Optimality condition for Euclidean projection onto a convex polytope

Let P = \{ p_1, \dots, p_m \} be a set of points in \mathbb{R}^n, and let C(P) denote the convex hull of P. We are often interested in finding the point in C(P) that is nearest to some reference point \hat{x}, known as the Euclidean projection onto C(P). Let’s denote this point by \text{proj}_{C(P)}(\hat{x}).

Optimality condition for \text{proj}_{C(P)}(\hat{x}) when \hat{x} = 0

Wolfe (1976) (Reference 1) provides an optimality condition for \text{proj}_{C(P)}(\hat{x}) when the reference point is the origin, i.e. \hat{x} = 0.

Theorem. Let x be a point in C(P). x = \text{proj}_{C(P)}(0) if and only if

\begin{aligned} x^\top p_j \geq \| x \|^2 \quad \text{for all } j = 1, \dots, m. \end{aligned}

Geometric intuition

Rearranging the condition above gives us x^\top (p_j - x) \geq 0. Fixing x, note that x^\top (y - x) = 0 represents the hyperplane passing through x which is orthogonal to the line segment going from 0 to x. Hence, the condition x^\top (p_j - x) \geq 0 means that the directed line segment from 0 to x and the directed line segment from x to p_j make an angle that is \leq 90^\circ. Geometrically, this means that p_j and 0 lie on different sides of the hyperplane x^\top (y - x) = 0, and so x is nearer to 0 than p_j.

The diagram below demonstrates this in two dimensions. In both figures, the candidate for being the nearest point, x, is X = P_1. P_1 is the nearest point to the origin in the left figure but not the right figure. The angles that the optimality condition looks at are the angles between the black arrow and the colored arrows: they are also marked by little arcs. We see that in the left figure, both the angles are \leq 90^\circ. In the right figure, the yellow angle is > 90^\circ. It corresponds to a vertex of the polytope that is on the same side of the hyperplane (dotted line) as the origin, and hence some point on the line XP_3 is going to be closer to the origin than X.

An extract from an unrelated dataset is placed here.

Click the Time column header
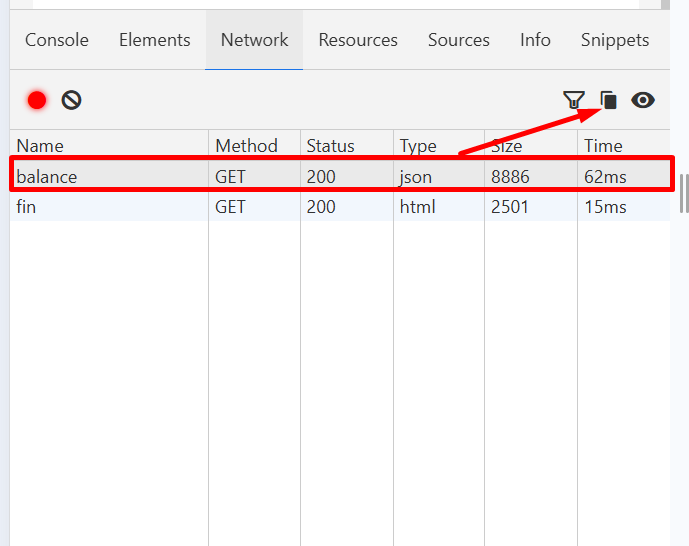Image resolution: width=689 pixels, height=546 pixels. click(603, 146)
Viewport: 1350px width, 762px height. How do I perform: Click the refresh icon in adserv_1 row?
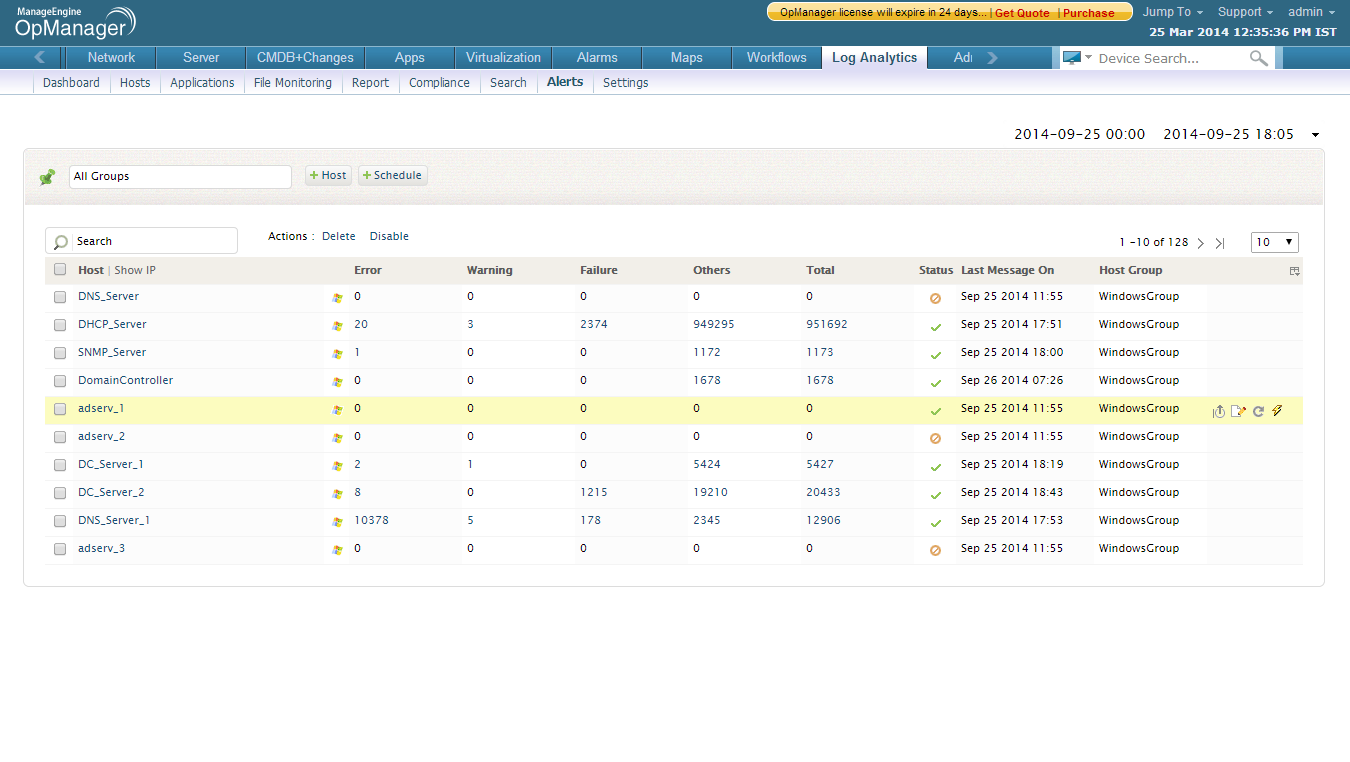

Optimality condition for any \hat{x}

Let P - \hat{x} = \{ p_1 - \hat{x}, \dots, p_m - \hat{x} \}. Projecting \hat{x} onto C(P) is equivalent to projecting 0 onto C(P - \hat{x}) and then adding \hat{x} to it:

\begin{aligned} \text{proj}_{C(P)}(\hat{x}) &= \hat{x} + \text{proj}_{C(P - \hat{x})}(0), \\  \text{proj}_{C(P - \hat{x})}(0) &= \text{proj}_{C(P)}(\hat{x}) - \hat{x}. \end{aligned}

Hence, a point x \in C(P) is \text{proj}_{C(P)}(\hat{x}) if and only if

\begin{aligned} (x - \hat{x})^\top (p_j - \hat{x}) &\geq \|x - \hat{x}\|^2 \quad \text{for all } j = 1, \dots, m, \\  (x - \hat{x})^\top p_j &\geq (x - \hat{x})^\top x \quad \text{for all } j = 1, \dots, m. \end{aligned}

(Note: I learned of the iff condition for general \hat{x} from Reference 2.)

References:

  1. Wolfe, P. (1976). Finding the nearest point in a polytope.
  2. Ramanath, R. (2022). Efficient vertex-oriented polytopic projection for web-scale applications.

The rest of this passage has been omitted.